The great China 'takeover' of Africa is greatly exaggerated

Investors from South Korea to Brazil and from India to South Africa are the new kids on the African block. Nor have old investors like the US, UK, France and Australia pulled out.

By Heather Murdoch, Correspondent / March 2, 2014
An official from MTN (bottom, l.), a cellphone company, registers customers’ SIM cards in Abuja, Nigeria. Cellphones have revolutionized communication in Africa.
Afolabi Sotunde/Reuters/File
Abuja, Nigeria
Thatch covers the wooden roof of The Clubhouse in Abuja and the tables are decorated with animal-print cloths. The casual restaurant in Nigeria's capital looks archetypally African, but it is also distinctly Lebanese, serving dishes such as hummus and shish kebabs.
Early on a Saturday night, a young man in traditional clothes taps on his smart phone while manager Assaad Abi Antoun sips Lebanese coffee at a nearby table. "Lebanese can do hospitality at the top level," says Mr.
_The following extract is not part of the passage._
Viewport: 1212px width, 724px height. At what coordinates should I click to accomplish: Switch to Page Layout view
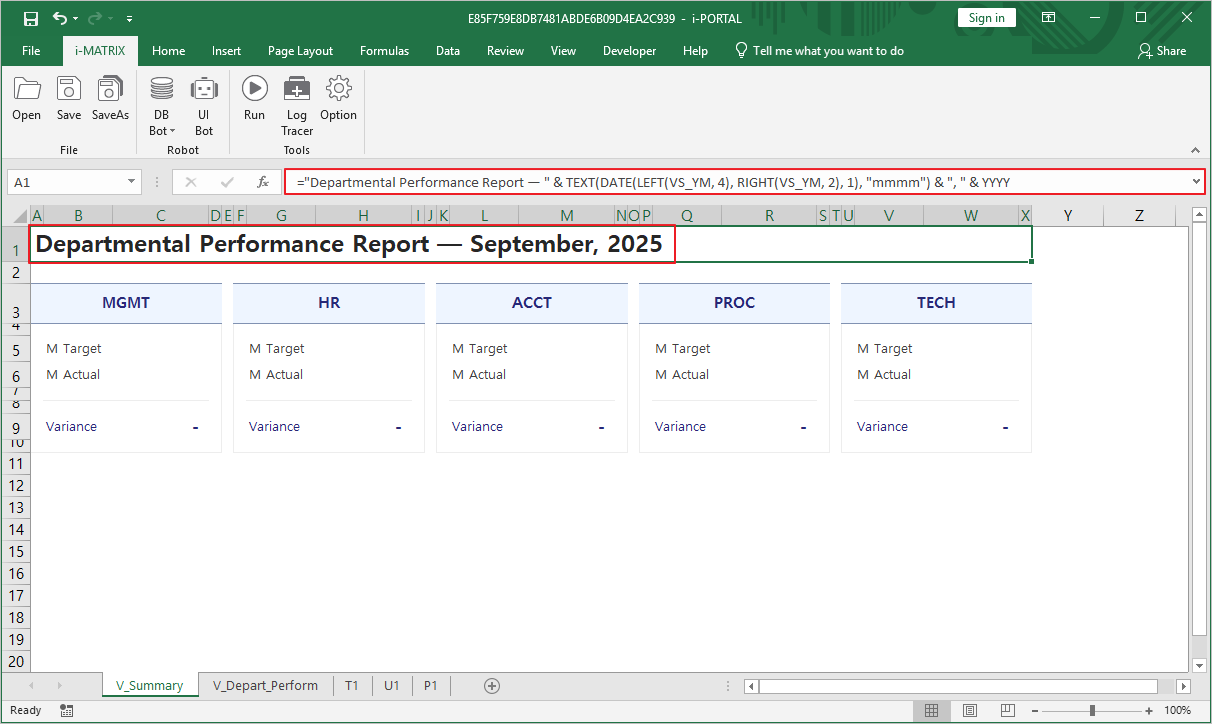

Antoun, who has been here for four years.
The Lebanese are well known in West Africa for owning posh hotels, restaurants, and grocery stores. But, like other immigrant groups working on the continent, the Lebanese are not nearly as famous worldwide for investment in Africa as the Chinese, who are popularly believed to be "taking over Africa."
The great China takeover, however, may be something of a myth, according to Bright Simons, an honorary fellow at the Ghana-based IMANI Center for Policy & Education. China is Africa's biggest trading partner – it took the top spot from the United States in 2009 – and a large source of capital. Trade between Africa and China, which totaled $10.5 billion in 2000, ran $166 million in
But Canadians, Americans, Britons, the French, and Australians still represent a heavy footprint in Africa. And a plethora of investors from other emerging economies are becoming more integrated into Africa's social and political life, Mr. Simons says. While not eclipsing China, these new kids on the Africa block are showing a dynamism previously hidden by China's shadow.
African trade with South Korea and Brazil has moved from single-digit billions in 2000 to more than $25 billion each in 2011. (Korean giant Samsung peppered the continent with $150 million in shops, technology, and employment between 2010 and 2012, the company says.) India's footprint is small, but growing at 400 percent a year, according to Páidrag Carmody at Trinity College Dublin in his 2013 study "The Rise of the BRICS in Africa."
Investment by the emerging economic powerhouses of Brazil, Russia, India, China, and South Africa (BRICS) has doubled since 2007 in Africa, though numbers are notoriously poor (see accompanying story). A 2013 United Nations study shows African foreign direct investment grew 5 percent, to $50 billion, while shrinking in nearly every other region.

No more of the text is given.